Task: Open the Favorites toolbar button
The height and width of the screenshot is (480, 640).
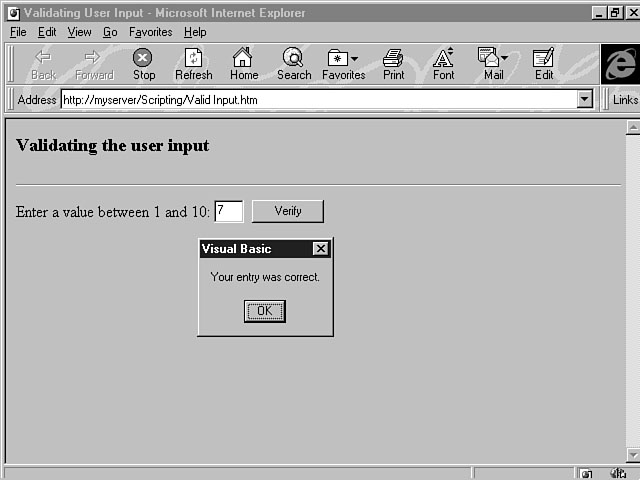Action: [343, 63]

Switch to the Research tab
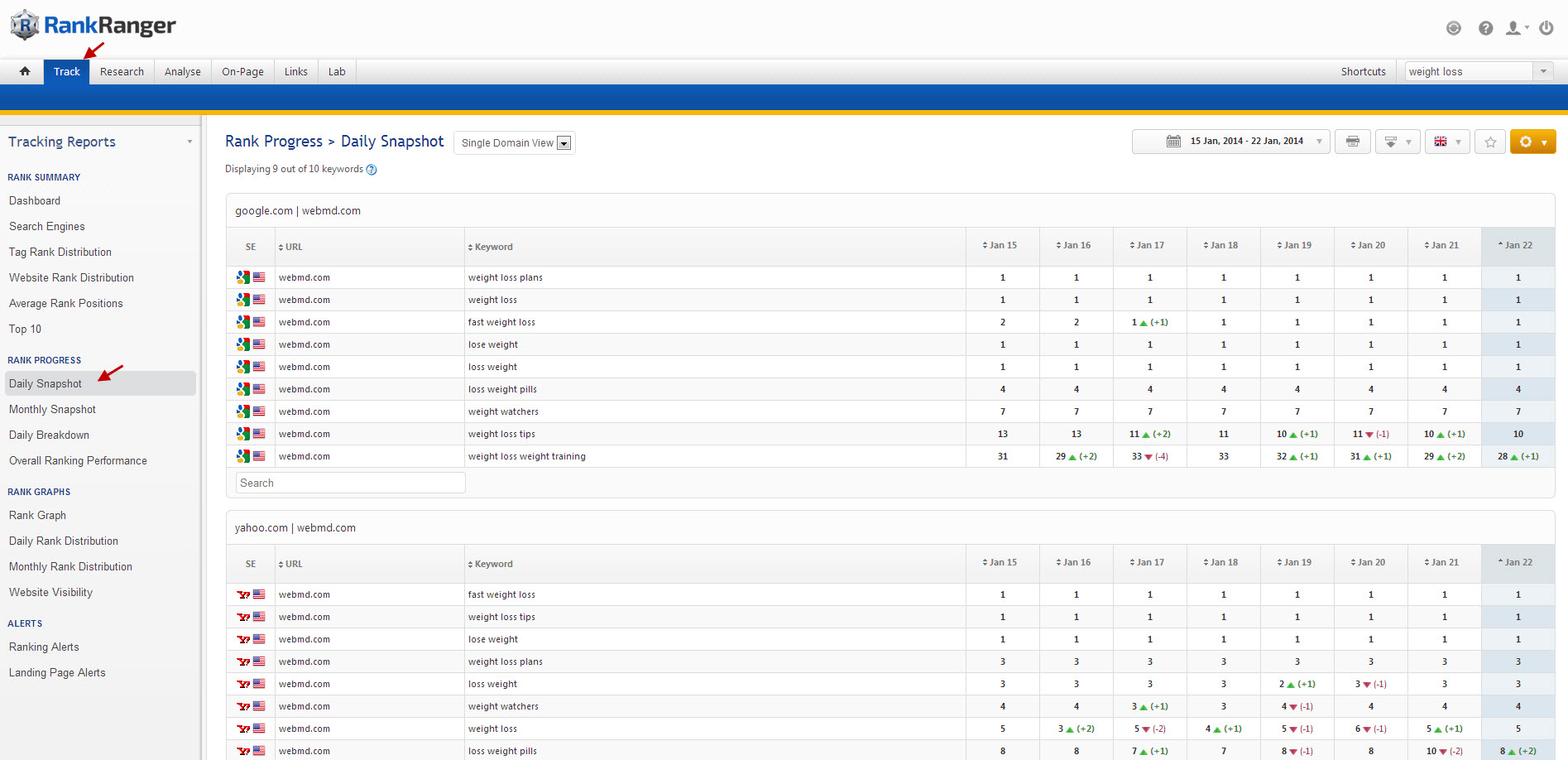coord(122,71)
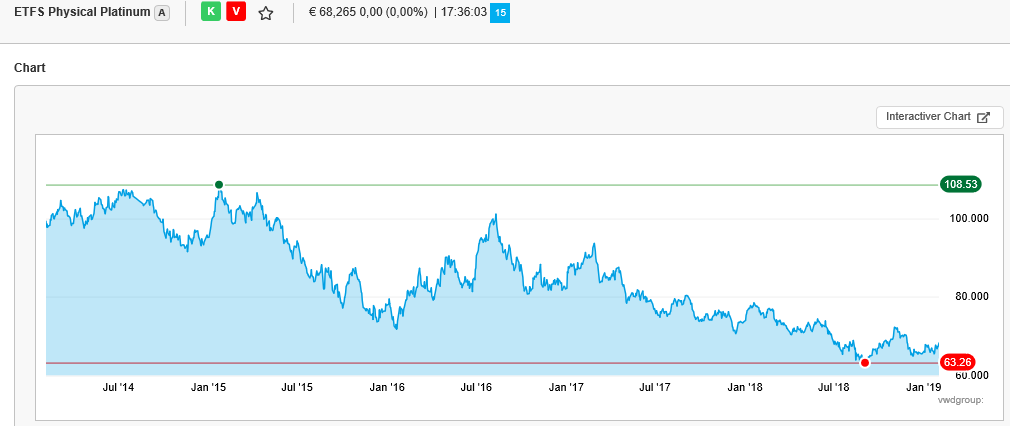
Task: Click the Jul '14 axis label
Action: click(117, 386)
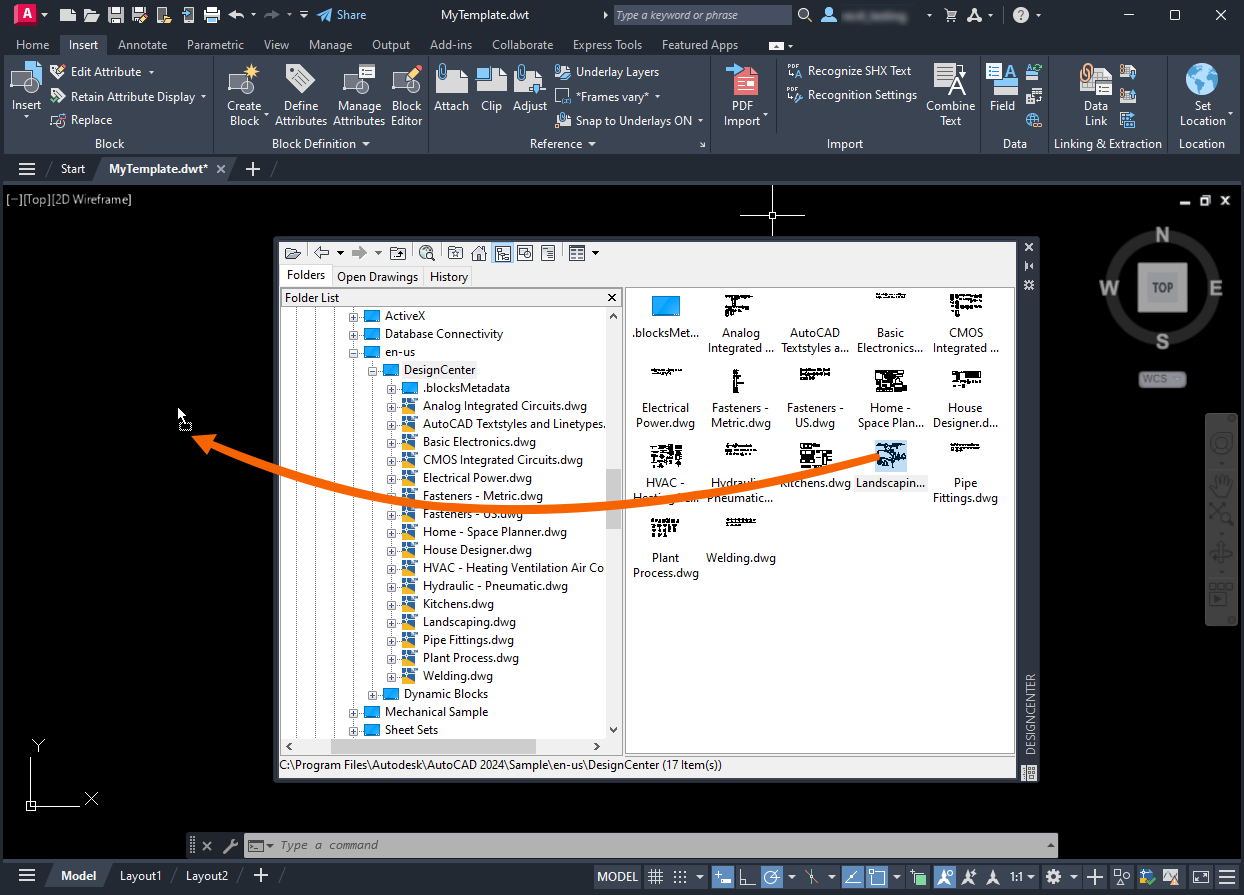
Task: Open the DesignCenter Views dropdown arrow
Action: coord(595,253)
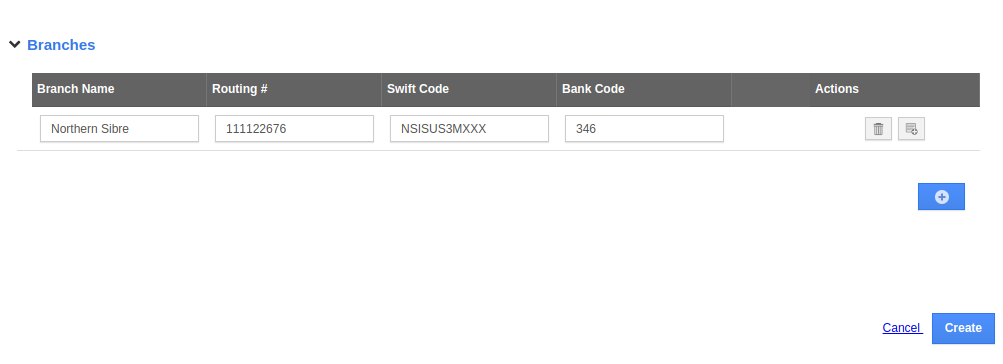Click the Swift Code column header
The height and width of the screenshot is (364, 1003).
coord(418,89)
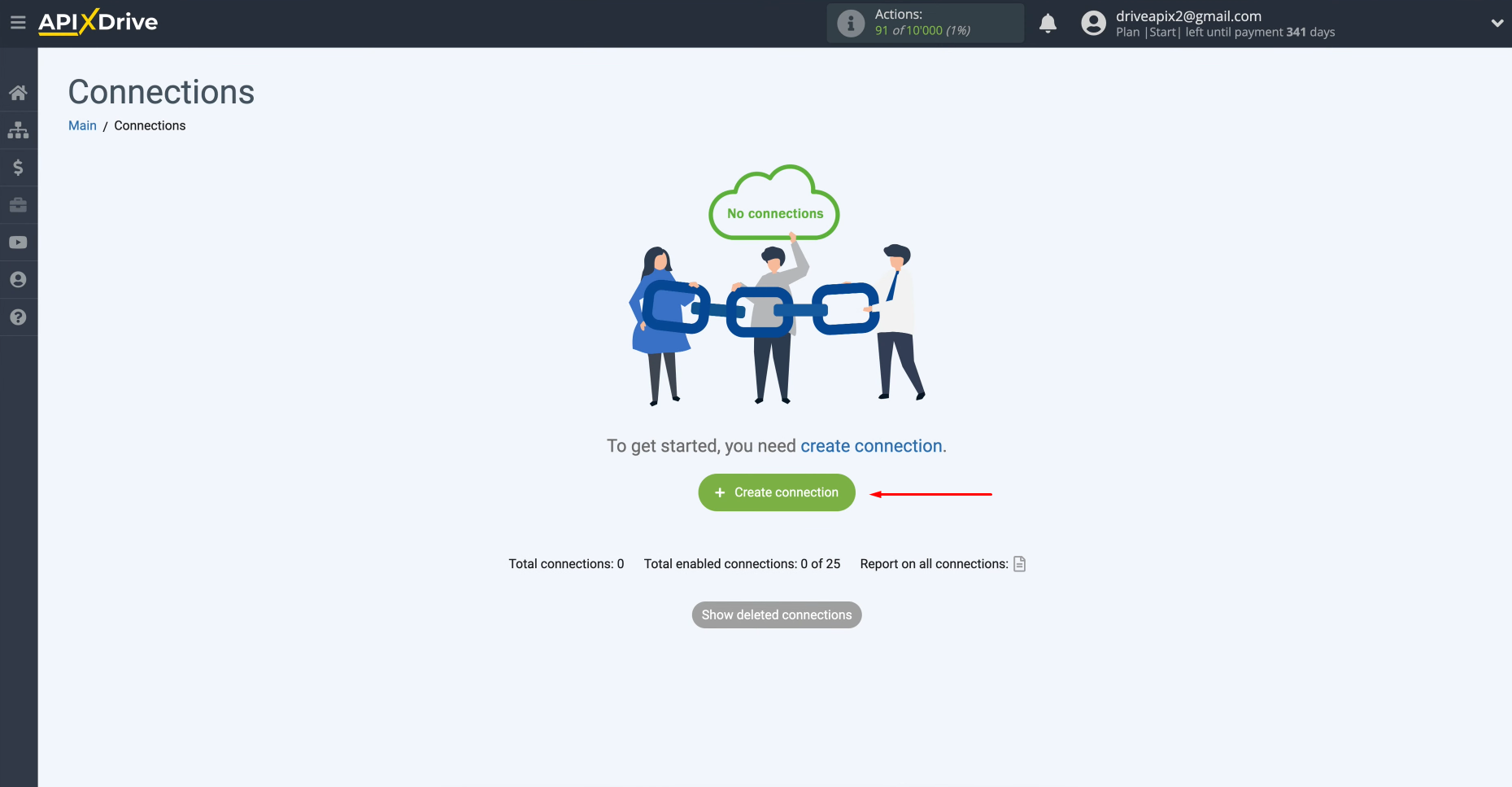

━━━━━━━━━━

-- Your objective --
Write out all of the records again with "Favorites" swapped for "Bookmarks" and everything else left unchanged. Leave the pictures out.

-- Expected answer --
Task: Open the Bookmarks toolbar button
The height and width of the screenshot is (480, 640).
Action: [343, 63]

Switch to the Research tab
coord(122,71)
Task: Click the Jul '14 axis label
Action: click(117, 386)
Task: Open the DesignCenter Views dropdown arrow
Action: coord(595,253)
Click the Swift Code column header
The height and width of the screenshot is (364, 1003).
coord(418,89)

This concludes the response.